== What the exercise asks ==
In the entries below, every line with the string "agent" is to be reported.

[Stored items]
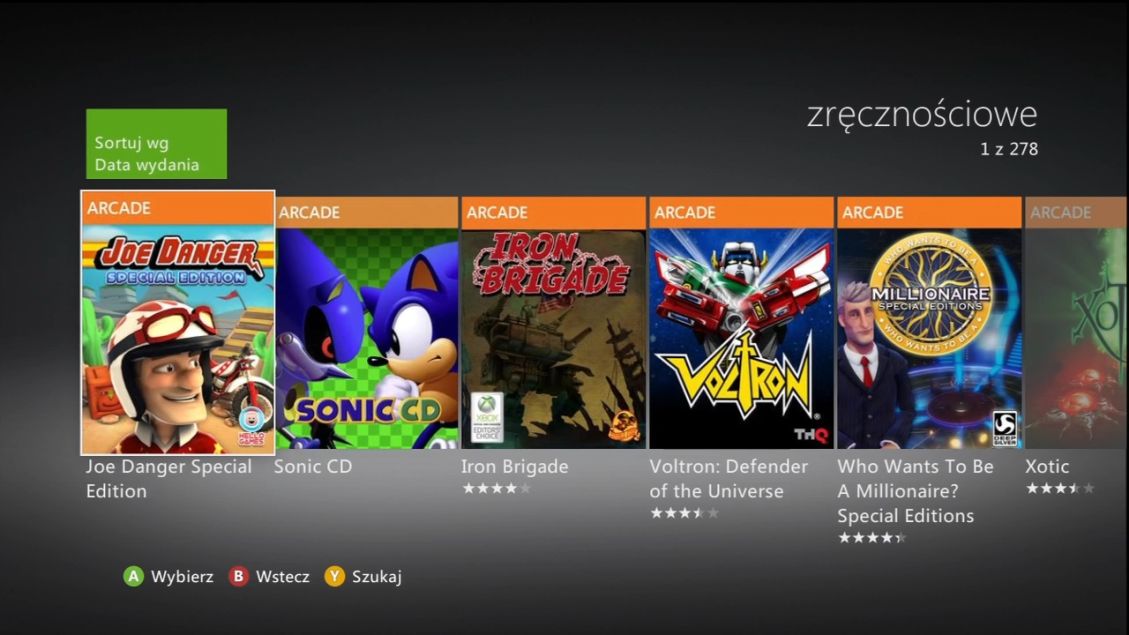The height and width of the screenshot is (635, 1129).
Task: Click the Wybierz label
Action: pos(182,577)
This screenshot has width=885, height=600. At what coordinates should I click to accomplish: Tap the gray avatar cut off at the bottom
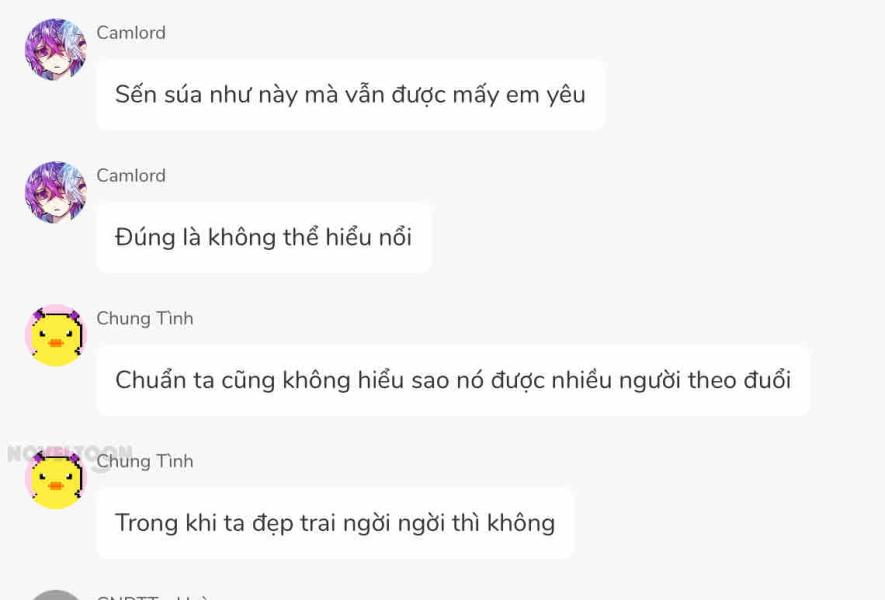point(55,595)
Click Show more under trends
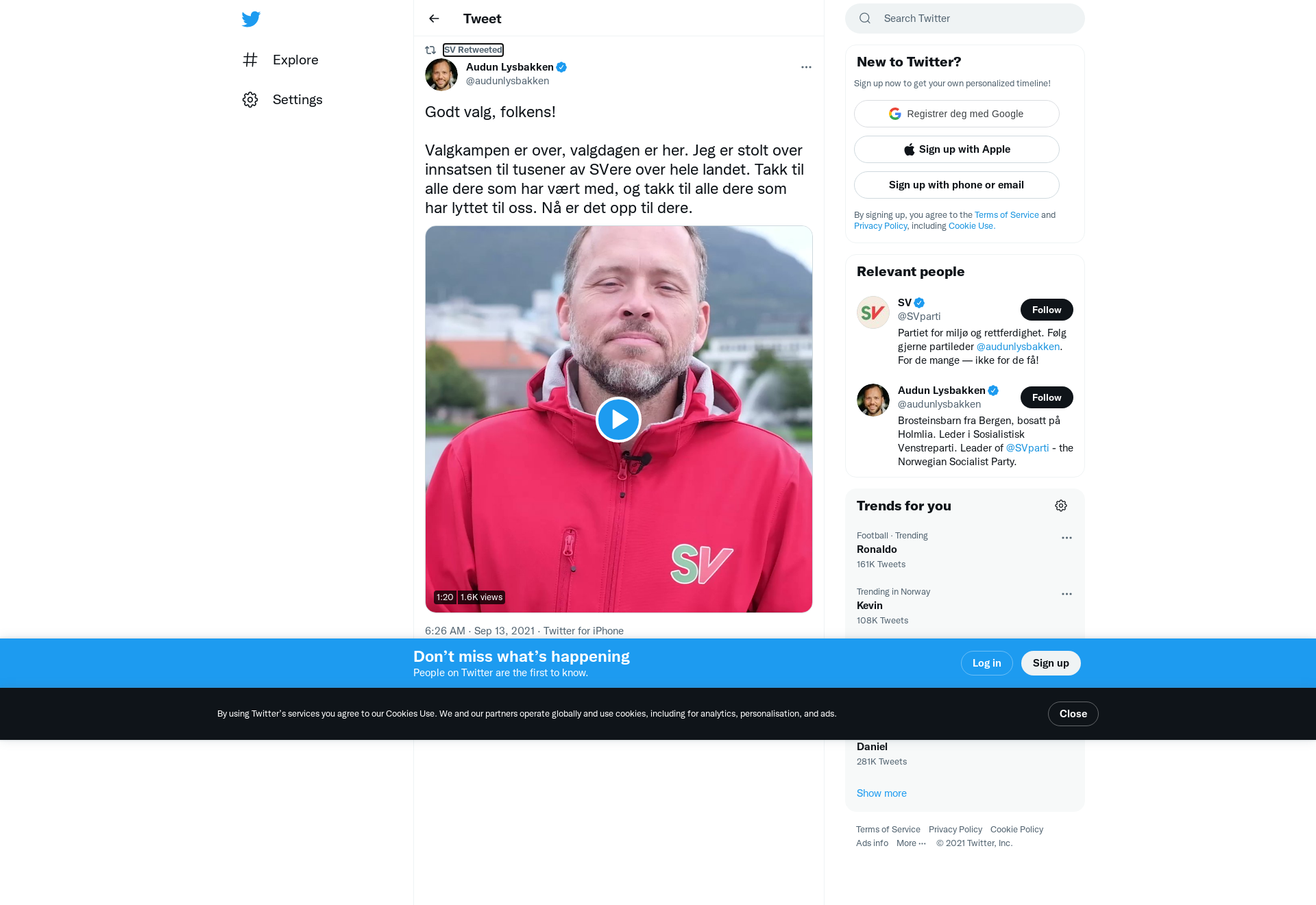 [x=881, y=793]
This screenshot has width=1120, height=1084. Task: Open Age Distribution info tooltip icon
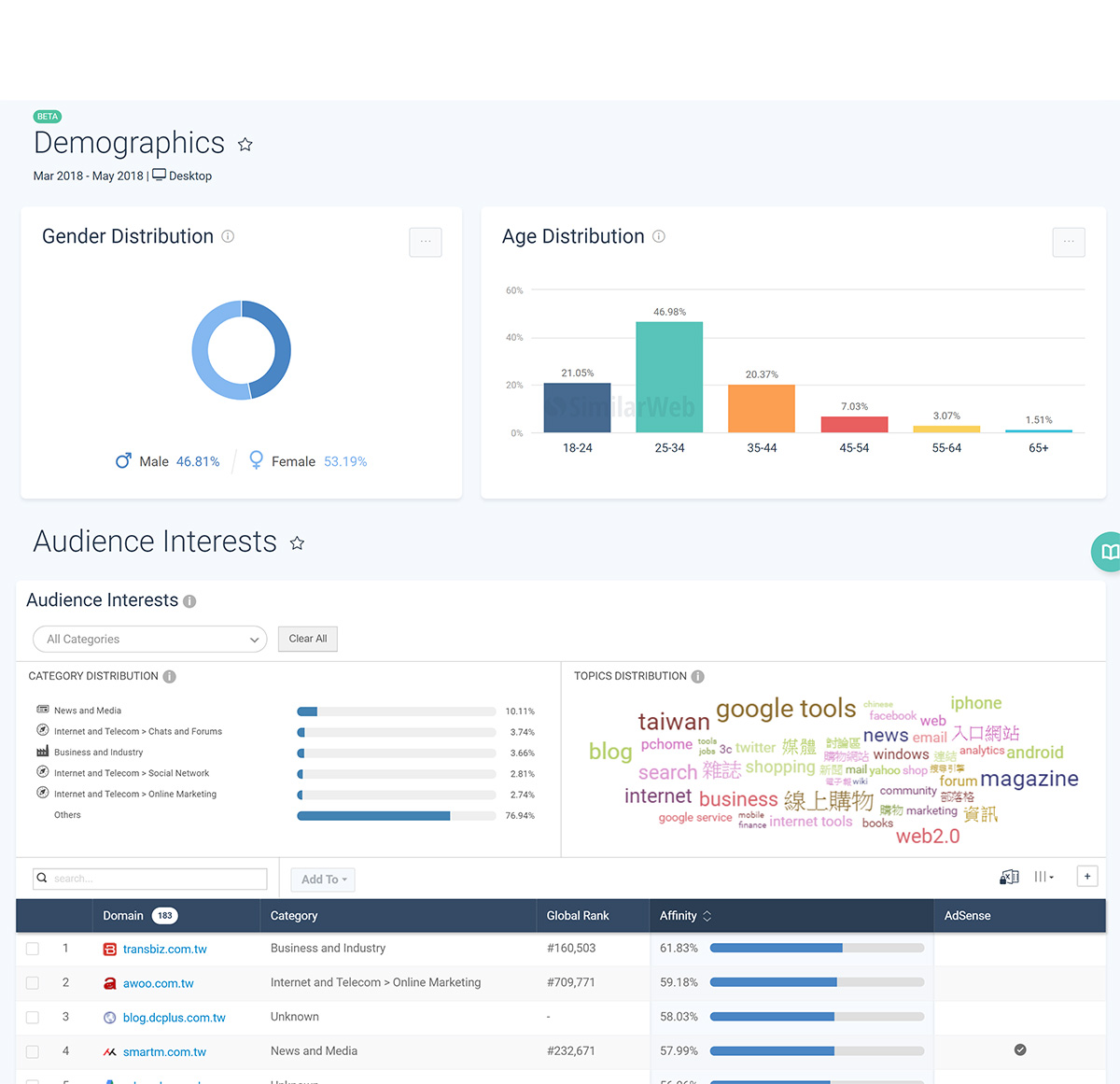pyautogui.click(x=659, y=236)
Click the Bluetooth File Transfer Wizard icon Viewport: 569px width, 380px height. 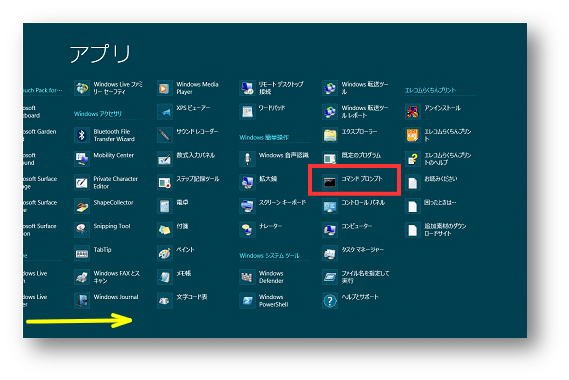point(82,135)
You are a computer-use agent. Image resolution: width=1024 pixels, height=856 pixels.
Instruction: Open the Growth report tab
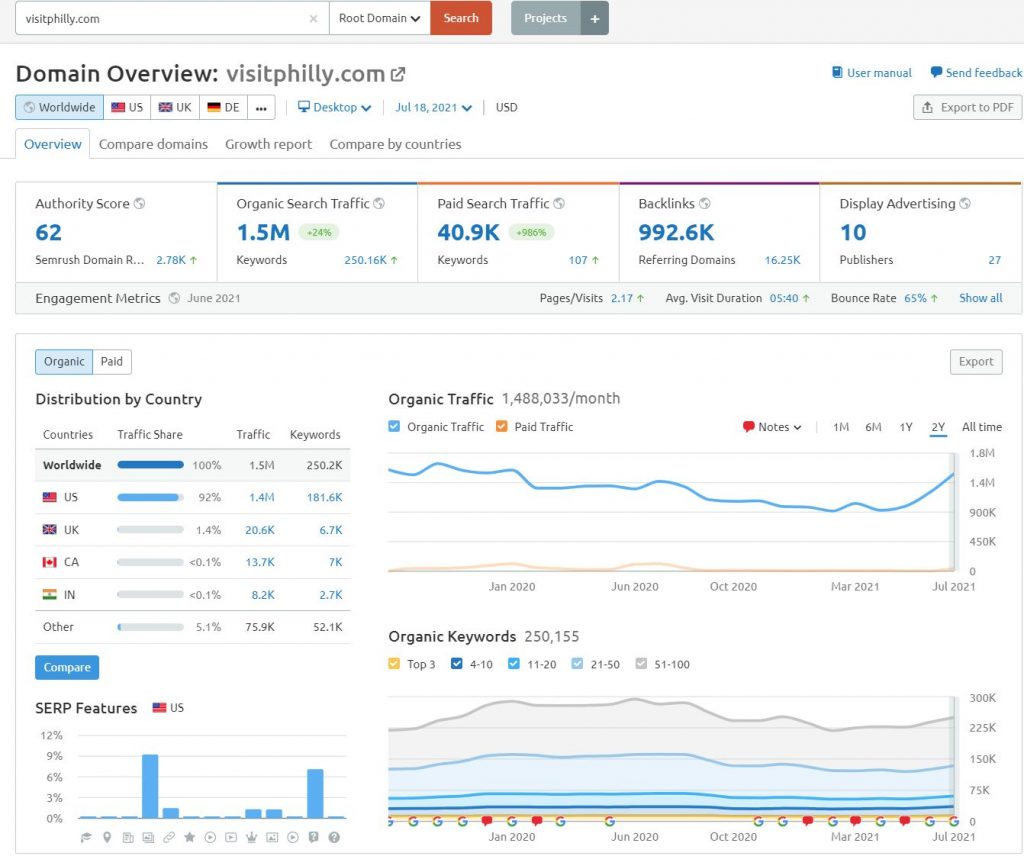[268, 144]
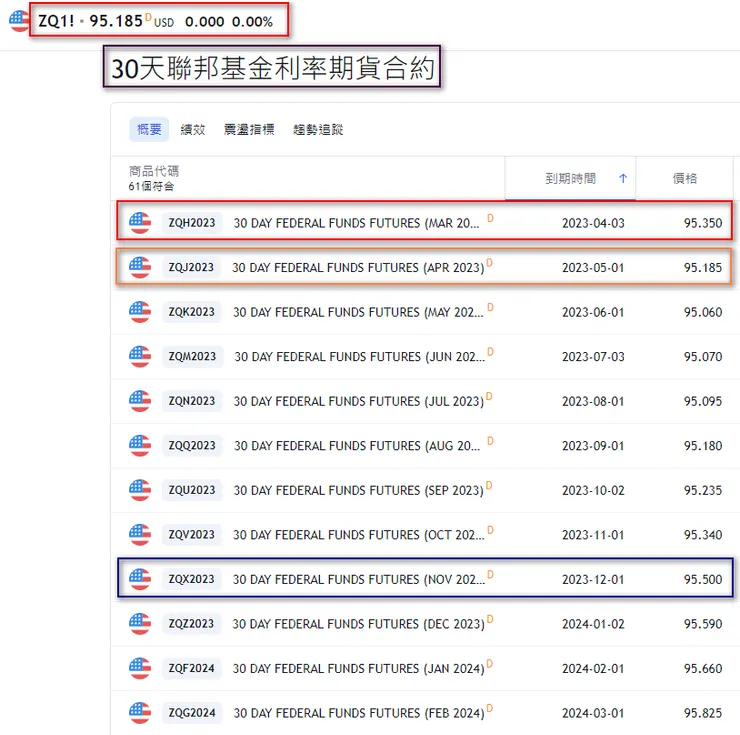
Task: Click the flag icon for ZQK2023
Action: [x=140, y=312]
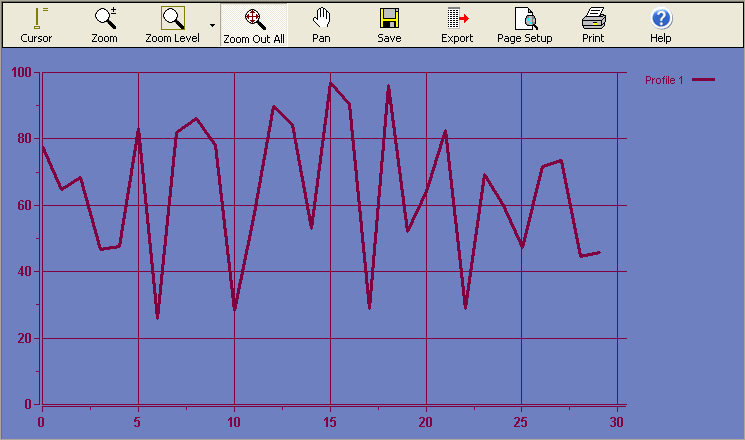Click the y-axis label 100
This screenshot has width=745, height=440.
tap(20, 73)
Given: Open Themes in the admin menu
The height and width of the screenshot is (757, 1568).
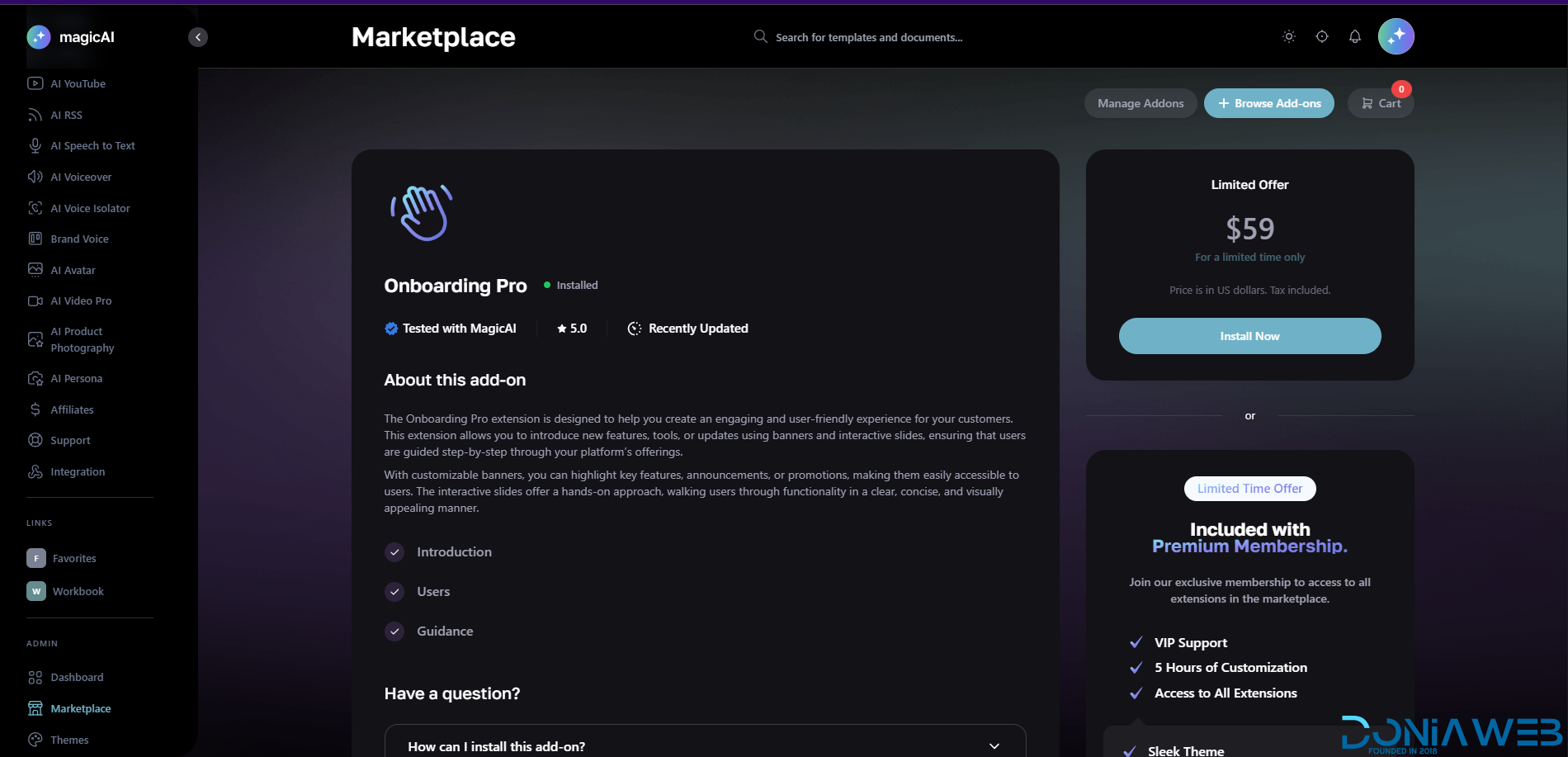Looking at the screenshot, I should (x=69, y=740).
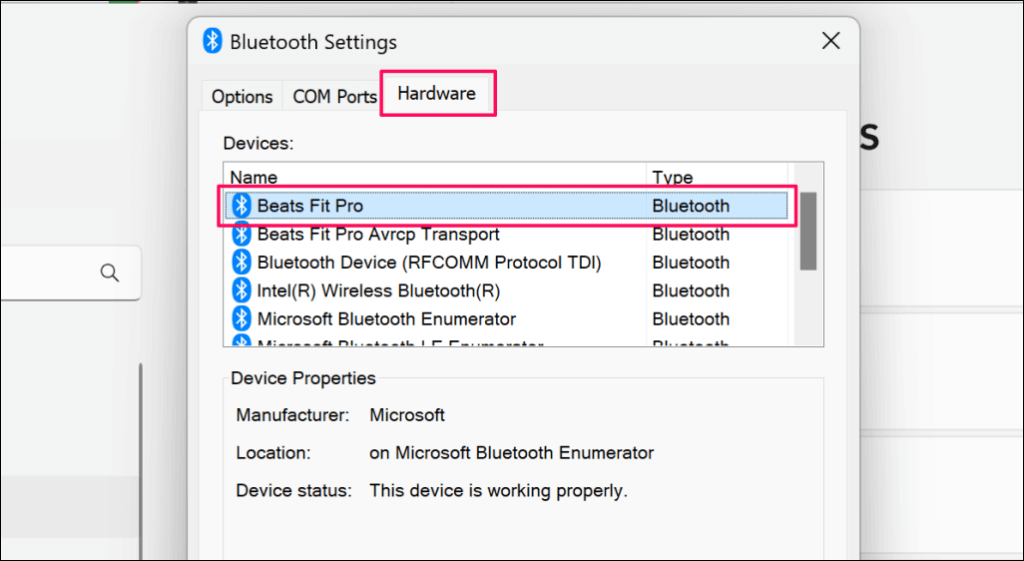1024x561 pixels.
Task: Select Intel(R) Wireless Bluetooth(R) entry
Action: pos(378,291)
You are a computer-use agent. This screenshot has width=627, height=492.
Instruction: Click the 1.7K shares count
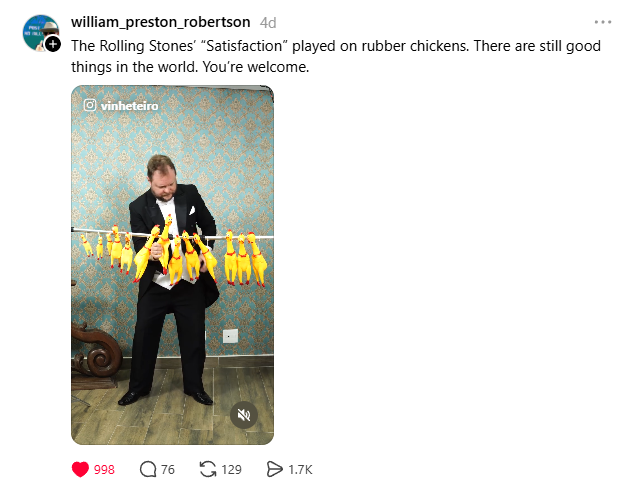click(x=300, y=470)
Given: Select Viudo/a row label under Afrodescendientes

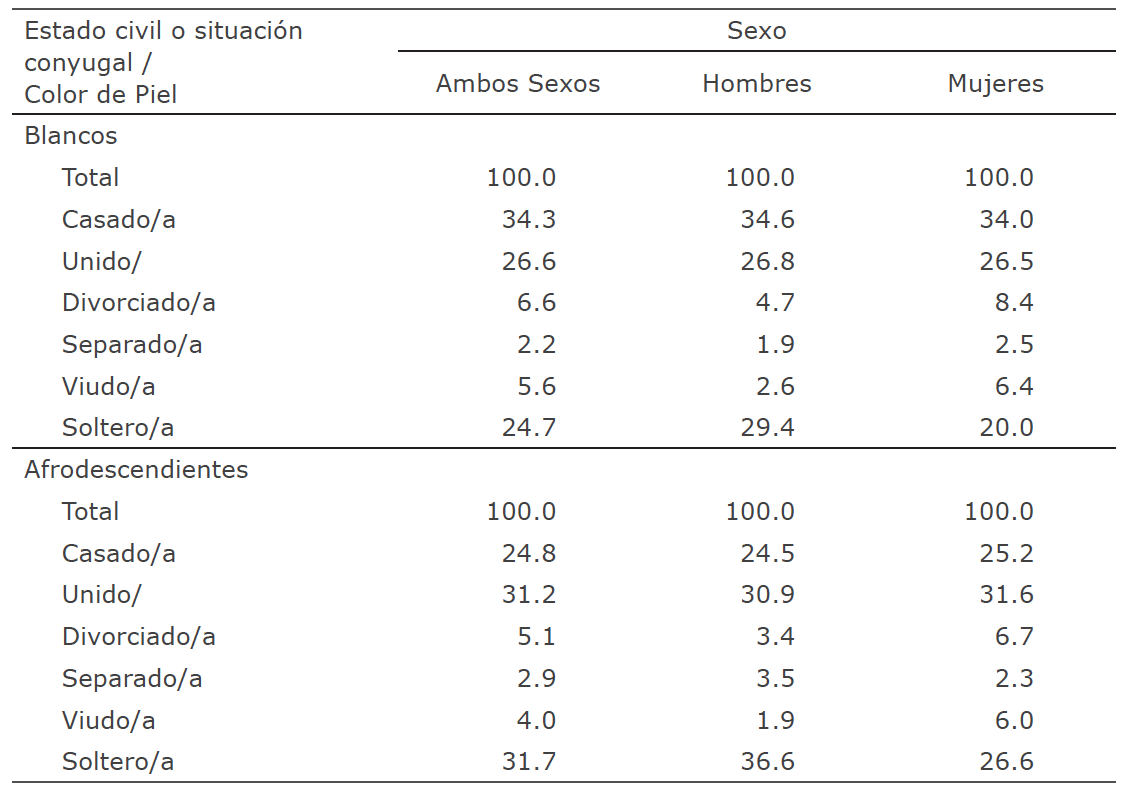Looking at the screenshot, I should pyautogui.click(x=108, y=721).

== Response for this exercise ==
You are a computer-use agent. Image resolution: width=1024 pixels, height=856 pixels.
You are a computer-use agent. This screenshot has width=627, height=492.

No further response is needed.